Goal:
Could you rewrite the material between the lines holding "Task: Click the Printed_human tag" and "Action: pos(117,91)", inclusive, with "Italic" changed to "Bold" and nothing else altered?

## begin Data for the task

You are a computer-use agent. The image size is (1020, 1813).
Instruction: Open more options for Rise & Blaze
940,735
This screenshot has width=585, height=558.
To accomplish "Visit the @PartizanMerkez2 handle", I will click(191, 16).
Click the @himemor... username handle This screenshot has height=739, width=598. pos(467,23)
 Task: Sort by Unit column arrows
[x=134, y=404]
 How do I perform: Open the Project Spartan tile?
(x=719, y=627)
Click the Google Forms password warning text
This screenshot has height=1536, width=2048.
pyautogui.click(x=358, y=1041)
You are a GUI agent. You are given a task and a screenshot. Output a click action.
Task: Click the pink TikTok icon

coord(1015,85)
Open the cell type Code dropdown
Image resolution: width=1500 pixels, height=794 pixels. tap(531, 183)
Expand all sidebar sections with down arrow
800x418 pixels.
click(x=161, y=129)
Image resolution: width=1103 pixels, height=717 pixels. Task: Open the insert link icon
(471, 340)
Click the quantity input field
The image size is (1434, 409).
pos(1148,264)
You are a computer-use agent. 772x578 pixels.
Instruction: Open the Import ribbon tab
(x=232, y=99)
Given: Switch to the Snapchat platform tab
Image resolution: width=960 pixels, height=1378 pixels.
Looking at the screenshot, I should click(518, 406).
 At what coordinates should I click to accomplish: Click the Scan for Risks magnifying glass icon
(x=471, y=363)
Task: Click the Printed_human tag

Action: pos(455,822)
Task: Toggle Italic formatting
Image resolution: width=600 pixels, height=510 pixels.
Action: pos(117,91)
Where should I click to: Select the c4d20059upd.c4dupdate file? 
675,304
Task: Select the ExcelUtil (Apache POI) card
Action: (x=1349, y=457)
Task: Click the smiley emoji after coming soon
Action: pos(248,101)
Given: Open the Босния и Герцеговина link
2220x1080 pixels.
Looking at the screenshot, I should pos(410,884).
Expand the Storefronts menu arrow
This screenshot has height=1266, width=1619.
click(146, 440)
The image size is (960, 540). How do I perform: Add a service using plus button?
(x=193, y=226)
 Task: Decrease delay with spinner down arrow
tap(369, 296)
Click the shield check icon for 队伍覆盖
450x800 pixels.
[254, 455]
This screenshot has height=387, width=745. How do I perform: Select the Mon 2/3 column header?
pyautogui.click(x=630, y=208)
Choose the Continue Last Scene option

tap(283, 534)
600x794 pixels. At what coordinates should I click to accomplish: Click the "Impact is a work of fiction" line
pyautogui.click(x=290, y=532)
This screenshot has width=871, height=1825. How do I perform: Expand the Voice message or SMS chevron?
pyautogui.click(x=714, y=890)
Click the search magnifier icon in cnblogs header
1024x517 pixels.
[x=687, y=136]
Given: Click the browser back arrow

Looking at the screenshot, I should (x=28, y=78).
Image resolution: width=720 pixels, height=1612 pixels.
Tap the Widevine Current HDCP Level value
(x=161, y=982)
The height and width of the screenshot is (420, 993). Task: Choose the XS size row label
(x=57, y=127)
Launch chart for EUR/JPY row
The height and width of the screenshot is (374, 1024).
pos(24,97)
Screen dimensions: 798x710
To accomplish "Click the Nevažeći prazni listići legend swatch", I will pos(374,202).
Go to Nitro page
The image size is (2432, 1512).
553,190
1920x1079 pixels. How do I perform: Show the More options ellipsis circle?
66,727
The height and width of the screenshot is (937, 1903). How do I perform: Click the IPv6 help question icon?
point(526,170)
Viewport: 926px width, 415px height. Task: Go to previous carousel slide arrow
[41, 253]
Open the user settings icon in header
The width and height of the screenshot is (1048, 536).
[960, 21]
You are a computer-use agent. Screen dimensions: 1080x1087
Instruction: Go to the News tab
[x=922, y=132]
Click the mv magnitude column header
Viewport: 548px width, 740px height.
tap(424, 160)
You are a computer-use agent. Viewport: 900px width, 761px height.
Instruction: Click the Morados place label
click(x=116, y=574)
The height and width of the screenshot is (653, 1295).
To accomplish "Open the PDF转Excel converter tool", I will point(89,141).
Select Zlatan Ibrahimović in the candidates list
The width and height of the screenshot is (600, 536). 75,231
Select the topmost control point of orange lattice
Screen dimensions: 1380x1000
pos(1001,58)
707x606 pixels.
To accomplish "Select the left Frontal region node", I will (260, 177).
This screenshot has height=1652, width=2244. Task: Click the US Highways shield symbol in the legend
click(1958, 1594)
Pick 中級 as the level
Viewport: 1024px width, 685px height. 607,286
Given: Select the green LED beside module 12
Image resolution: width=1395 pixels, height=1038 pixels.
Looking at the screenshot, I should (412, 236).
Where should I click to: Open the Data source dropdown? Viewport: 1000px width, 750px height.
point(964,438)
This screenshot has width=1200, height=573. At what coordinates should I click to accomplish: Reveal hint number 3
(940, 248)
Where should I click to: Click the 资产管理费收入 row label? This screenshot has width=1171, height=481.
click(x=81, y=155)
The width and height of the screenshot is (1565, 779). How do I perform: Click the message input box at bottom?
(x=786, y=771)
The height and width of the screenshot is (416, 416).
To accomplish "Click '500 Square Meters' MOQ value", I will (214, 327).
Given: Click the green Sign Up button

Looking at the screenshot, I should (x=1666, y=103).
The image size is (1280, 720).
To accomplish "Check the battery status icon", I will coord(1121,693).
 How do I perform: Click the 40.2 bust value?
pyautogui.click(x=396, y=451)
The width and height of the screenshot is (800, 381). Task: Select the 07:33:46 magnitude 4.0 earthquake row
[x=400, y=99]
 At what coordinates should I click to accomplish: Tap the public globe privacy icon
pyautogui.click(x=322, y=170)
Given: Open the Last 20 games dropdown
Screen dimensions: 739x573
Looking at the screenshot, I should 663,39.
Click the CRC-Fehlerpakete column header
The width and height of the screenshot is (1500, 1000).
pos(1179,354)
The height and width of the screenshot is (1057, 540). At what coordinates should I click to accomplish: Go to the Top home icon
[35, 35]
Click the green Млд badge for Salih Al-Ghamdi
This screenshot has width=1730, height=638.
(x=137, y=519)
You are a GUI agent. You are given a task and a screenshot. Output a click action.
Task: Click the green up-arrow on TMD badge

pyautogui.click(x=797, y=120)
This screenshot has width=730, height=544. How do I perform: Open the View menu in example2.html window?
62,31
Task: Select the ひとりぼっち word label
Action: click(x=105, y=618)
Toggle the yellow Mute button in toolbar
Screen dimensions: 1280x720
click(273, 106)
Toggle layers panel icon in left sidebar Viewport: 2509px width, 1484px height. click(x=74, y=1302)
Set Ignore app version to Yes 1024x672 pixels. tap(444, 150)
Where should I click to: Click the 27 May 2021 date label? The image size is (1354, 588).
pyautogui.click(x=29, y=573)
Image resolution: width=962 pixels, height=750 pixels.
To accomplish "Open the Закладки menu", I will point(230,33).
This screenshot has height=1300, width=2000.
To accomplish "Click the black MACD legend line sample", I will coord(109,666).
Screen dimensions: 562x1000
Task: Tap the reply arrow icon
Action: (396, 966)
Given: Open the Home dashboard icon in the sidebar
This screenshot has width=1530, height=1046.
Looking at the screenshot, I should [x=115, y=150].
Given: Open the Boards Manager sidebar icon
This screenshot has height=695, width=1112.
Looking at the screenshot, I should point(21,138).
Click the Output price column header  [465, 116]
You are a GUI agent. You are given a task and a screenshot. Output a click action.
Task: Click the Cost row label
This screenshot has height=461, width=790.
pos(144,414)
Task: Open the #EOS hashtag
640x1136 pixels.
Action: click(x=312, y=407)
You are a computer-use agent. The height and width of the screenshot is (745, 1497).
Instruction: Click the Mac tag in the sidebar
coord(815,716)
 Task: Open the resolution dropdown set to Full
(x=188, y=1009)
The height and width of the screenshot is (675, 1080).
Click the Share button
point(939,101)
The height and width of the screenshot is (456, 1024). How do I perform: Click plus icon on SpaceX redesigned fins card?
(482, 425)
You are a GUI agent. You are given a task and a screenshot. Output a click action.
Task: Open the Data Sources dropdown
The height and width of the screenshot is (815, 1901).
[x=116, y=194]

## end Data for the task

Solution to the problem:
Task: Click the Printed_human tag

Action: pos(455,822)
Task: Toggle Bold formatting
Image resolution: width=600 pixels, height=510 pixels.
Action: pos(117,91)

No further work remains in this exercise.